Connor is the cutest little guy.. so happy and
sweet. When he finally got home and was
able to have some newborn photos done mom Kelly brought him to the studio. He was so good and we had such a precious
time. And as Kelly was telling me all
about how he almost didn't make it.. I knew instantly that I wanted to write
about this sweet story of a mother's intuition.

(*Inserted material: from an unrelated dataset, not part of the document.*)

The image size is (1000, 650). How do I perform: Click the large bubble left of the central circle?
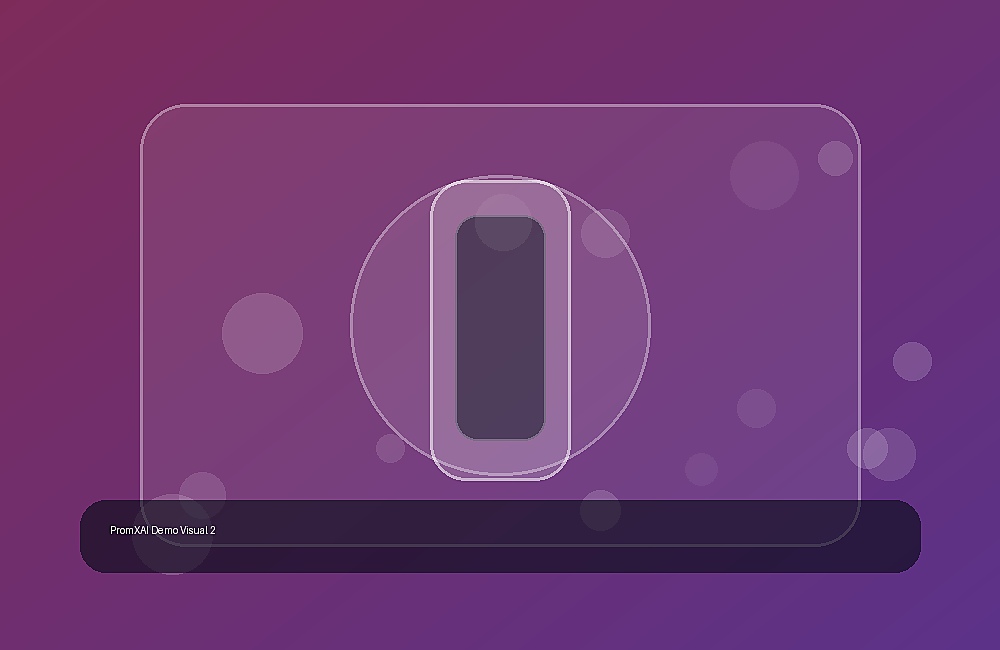click(262, 334)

So she gave me permission and filled in the details.
Connor came
back recently for his 6 month shoot.
What a HAM!! and so darn happy.. and smiling.. oh my word. I am so blessed that I got to meet this
little guy. And next time I get to meet
the whole family.
So I want to say to you mom's out there.. all of you
who doubt yourself.. are you doing the right thing? is this okay? are they doing something they shouldn't? is something going on that doesn't feel quite
right? TRUST YOUR INSTINCTS! Your instincts are probably right on. Everyone has an opinion about how you should
do things for your child.. but trust yourself and know that you know what is
the best.
And to all the Moms who work hard at raising these
awesome kids (and the furry, feathered and scaly kind) that I love seeing. Taking their photos and sharing your lives is
such an honor. I know I say it all the
time.. but I truly mean it..
And to my girls and grand children.. I love you all
so much and you are always and will always be the best of me. To my sister who has always been my 'other' mom whether I liked it or not I love ya and thanks for being there.
And to my mom.. thanks for being a strong woman that taught me right from wrong. I love you and wish I could see you more often.
HAPPY
MOTHER'S DAY TO ALL OF YOU MOMS.. !!